## Aim of the task:
Return the lines below in which the string "Azure" occurs.

## Dataset extract:
=== Section Start ===

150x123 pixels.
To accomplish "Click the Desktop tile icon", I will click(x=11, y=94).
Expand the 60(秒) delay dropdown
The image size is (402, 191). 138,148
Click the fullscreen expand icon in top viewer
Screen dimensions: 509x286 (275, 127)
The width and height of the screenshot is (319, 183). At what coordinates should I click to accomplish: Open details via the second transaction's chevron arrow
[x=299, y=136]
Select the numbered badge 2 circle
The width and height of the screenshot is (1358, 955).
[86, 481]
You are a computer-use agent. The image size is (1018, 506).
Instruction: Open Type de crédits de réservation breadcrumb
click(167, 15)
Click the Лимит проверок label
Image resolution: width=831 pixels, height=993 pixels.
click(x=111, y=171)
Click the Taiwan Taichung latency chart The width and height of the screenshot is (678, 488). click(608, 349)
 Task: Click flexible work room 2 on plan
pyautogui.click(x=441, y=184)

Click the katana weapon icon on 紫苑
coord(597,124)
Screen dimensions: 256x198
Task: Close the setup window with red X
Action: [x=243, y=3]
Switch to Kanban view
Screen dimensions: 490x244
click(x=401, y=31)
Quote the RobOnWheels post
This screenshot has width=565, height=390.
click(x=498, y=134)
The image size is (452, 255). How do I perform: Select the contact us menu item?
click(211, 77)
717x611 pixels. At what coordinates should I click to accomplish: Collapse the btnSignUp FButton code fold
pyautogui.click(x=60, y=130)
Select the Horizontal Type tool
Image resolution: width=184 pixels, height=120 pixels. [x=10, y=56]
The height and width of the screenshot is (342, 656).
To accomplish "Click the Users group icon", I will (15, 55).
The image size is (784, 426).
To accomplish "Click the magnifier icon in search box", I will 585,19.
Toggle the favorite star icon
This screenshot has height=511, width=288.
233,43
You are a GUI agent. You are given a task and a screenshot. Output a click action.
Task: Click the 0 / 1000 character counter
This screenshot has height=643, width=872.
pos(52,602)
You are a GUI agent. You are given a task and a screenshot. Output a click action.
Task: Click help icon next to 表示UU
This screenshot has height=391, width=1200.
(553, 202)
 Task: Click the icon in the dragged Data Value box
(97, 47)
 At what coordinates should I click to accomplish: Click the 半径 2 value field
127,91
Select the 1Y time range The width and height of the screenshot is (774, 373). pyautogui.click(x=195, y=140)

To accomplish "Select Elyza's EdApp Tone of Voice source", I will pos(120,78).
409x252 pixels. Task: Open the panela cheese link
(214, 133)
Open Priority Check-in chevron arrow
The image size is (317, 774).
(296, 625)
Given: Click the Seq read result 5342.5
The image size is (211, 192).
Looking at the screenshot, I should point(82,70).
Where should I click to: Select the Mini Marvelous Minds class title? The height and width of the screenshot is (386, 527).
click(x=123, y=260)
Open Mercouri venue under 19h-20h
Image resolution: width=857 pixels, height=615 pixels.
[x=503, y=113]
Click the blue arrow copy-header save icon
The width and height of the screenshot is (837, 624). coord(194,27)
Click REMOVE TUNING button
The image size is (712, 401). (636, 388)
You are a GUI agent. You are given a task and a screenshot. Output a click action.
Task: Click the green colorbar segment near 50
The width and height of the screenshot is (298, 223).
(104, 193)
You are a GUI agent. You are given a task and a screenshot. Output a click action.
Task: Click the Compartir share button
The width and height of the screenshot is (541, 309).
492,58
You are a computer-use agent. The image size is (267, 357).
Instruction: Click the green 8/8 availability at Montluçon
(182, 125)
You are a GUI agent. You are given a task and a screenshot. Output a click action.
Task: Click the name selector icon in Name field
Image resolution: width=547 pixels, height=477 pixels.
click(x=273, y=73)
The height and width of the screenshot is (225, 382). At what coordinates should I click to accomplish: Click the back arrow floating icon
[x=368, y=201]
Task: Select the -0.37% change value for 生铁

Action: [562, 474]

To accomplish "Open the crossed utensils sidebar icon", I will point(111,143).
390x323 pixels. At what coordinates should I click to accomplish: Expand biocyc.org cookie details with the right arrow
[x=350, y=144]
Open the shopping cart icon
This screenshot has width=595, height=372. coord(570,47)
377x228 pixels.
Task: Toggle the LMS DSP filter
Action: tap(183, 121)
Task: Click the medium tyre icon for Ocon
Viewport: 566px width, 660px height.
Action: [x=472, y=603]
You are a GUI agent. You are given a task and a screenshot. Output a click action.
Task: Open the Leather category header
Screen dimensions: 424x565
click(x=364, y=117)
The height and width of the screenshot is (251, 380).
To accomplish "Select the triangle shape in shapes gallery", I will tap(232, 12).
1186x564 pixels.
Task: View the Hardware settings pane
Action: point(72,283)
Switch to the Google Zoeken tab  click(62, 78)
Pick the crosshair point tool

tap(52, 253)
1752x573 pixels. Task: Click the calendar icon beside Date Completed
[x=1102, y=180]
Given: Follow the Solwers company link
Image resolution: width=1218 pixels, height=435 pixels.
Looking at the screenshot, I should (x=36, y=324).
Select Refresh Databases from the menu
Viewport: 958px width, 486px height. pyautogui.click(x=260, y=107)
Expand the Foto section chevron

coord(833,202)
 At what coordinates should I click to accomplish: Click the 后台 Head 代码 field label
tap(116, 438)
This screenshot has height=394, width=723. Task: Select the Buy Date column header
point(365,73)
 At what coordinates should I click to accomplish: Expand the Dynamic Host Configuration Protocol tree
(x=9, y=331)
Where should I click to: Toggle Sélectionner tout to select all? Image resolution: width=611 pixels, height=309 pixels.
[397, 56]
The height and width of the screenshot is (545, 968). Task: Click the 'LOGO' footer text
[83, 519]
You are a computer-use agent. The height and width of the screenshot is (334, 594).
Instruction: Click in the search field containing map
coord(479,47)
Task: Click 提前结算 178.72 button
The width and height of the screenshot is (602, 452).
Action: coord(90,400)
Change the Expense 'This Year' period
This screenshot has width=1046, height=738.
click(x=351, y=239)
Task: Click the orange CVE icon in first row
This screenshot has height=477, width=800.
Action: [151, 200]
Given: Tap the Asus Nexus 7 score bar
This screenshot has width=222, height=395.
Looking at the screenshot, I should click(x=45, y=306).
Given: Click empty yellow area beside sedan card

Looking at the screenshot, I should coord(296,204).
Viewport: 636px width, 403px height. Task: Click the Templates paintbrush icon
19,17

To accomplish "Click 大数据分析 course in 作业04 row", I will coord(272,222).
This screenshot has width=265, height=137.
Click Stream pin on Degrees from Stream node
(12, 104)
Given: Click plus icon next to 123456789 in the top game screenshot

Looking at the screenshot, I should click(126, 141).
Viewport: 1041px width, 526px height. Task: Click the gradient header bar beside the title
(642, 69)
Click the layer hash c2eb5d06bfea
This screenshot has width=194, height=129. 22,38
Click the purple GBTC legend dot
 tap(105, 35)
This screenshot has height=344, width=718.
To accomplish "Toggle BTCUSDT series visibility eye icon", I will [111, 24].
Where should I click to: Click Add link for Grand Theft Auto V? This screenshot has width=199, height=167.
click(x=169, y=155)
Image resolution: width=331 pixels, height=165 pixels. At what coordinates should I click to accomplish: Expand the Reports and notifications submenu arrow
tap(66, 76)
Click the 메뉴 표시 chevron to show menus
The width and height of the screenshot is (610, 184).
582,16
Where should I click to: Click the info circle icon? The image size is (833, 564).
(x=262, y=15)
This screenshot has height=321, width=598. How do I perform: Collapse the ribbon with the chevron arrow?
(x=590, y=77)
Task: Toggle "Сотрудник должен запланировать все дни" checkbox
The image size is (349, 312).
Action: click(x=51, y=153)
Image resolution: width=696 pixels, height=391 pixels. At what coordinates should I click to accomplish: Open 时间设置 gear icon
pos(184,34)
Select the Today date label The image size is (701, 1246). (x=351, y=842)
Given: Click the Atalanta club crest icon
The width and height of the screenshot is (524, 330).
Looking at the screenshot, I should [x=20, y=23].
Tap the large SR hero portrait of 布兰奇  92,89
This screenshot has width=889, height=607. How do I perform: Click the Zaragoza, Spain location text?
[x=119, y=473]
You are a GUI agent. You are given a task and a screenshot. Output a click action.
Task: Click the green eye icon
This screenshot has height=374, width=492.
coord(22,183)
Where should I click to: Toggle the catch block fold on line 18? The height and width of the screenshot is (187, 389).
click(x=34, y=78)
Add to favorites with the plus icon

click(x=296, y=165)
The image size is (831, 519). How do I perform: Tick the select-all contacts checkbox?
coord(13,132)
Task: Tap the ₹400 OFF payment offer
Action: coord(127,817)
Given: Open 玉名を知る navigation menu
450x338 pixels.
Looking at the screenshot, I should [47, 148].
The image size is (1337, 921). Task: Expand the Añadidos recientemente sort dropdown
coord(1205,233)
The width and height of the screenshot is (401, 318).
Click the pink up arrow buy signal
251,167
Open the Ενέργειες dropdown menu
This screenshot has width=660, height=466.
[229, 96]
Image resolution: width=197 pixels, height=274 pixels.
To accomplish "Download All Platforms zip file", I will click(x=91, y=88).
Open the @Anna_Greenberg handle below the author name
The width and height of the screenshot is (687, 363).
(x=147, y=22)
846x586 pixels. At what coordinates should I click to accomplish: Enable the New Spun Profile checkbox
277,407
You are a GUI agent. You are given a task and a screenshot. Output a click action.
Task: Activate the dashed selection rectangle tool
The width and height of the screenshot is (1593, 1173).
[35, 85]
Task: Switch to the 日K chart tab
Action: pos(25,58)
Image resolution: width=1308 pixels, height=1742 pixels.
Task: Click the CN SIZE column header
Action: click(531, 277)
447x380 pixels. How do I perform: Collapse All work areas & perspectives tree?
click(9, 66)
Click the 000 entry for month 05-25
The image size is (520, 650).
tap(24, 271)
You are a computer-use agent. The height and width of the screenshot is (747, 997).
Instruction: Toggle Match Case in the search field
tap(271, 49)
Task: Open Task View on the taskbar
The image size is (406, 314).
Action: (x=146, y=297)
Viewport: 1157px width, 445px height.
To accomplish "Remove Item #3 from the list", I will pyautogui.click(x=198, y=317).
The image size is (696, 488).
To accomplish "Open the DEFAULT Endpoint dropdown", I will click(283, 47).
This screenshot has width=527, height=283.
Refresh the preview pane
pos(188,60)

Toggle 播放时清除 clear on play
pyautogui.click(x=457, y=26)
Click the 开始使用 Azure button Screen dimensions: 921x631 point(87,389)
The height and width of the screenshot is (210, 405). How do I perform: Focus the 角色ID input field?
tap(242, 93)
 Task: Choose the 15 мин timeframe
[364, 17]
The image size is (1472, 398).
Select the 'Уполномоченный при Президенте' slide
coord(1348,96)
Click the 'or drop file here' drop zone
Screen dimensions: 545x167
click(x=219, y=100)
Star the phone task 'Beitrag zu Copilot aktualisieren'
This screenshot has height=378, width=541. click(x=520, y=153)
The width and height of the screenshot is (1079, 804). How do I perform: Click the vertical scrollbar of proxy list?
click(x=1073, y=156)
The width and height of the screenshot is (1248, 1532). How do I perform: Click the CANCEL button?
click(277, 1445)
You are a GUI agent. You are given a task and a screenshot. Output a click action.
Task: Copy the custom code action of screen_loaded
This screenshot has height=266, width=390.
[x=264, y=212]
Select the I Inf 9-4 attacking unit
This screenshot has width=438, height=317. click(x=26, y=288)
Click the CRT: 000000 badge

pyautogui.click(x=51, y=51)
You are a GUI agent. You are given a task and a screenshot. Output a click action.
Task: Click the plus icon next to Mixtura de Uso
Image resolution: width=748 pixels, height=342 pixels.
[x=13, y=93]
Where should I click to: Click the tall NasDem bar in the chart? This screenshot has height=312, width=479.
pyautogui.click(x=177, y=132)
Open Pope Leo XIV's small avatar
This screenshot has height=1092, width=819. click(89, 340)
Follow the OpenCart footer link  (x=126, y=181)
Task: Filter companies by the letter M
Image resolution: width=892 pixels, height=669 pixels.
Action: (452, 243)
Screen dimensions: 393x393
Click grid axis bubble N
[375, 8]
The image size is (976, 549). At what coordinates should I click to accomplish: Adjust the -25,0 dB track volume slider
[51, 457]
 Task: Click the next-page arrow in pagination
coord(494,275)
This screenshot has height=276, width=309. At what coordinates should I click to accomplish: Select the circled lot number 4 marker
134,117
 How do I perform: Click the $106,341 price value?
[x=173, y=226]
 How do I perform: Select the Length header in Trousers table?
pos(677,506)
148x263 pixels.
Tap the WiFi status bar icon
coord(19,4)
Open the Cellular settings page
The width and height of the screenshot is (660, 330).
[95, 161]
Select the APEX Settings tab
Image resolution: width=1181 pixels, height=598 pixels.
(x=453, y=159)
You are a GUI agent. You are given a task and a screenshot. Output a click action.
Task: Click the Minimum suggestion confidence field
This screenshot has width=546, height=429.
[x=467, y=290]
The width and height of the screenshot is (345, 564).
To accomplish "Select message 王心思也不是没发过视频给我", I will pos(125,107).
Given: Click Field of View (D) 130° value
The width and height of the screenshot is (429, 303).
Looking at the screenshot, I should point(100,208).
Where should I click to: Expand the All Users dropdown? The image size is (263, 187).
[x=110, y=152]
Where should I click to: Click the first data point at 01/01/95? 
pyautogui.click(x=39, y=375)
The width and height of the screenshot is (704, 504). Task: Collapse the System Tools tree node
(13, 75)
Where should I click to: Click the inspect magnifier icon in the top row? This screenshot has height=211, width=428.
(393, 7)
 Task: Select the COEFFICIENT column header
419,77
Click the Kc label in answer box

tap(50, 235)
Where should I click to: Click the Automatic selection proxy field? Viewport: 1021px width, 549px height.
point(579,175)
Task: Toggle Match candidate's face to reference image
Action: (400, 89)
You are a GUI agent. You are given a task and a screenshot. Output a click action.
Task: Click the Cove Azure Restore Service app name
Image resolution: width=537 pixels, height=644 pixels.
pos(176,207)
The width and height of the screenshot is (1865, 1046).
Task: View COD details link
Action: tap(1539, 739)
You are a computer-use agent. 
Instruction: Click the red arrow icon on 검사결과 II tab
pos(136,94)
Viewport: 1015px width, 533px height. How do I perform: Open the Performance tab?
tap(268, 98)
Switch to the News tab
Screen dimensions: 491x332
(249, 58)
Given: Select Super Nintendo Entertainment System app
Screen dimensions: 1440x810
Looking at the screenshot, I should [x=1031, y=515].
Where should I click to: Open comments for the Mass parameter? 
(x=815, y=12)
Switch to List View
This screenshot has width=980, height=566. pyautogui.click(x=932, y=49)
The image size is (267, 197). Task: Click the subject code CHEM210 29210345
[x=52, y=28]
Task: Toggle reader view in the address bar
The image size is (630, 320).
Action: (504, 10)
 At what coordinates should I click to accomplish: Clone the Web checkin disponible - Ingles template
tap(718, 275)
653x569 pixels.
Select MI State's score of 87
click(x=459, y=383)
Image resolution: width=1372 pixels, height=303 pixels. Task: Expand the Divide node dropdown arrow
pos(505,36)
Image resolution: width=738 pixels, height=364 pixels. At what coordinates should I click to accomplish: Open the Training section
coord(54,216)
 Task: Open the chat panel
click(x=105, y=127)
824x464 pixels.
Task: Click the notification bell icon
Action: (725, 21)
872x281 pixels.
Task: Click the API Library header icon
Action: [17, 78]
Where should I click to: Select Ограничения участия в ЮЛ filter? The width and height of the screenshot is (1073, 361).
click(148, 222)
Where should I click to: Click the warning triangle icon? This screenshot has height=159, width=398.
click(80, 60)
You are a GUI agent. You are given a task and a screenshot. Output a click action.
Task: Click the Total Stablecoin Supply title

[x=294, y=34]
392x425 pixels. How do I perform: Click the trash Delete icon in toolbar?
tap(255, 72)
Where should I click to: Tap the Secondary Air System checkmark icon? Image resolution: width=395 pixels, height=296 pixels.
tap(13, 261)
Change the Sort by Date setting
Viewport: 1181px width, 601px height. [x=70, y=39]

=== Section End ===

## Result of the task:
Click the 开始使用 Azure button Screen dimensions: 921x631 point(87,389)
Task: Click the Cove Azure Restore Service app name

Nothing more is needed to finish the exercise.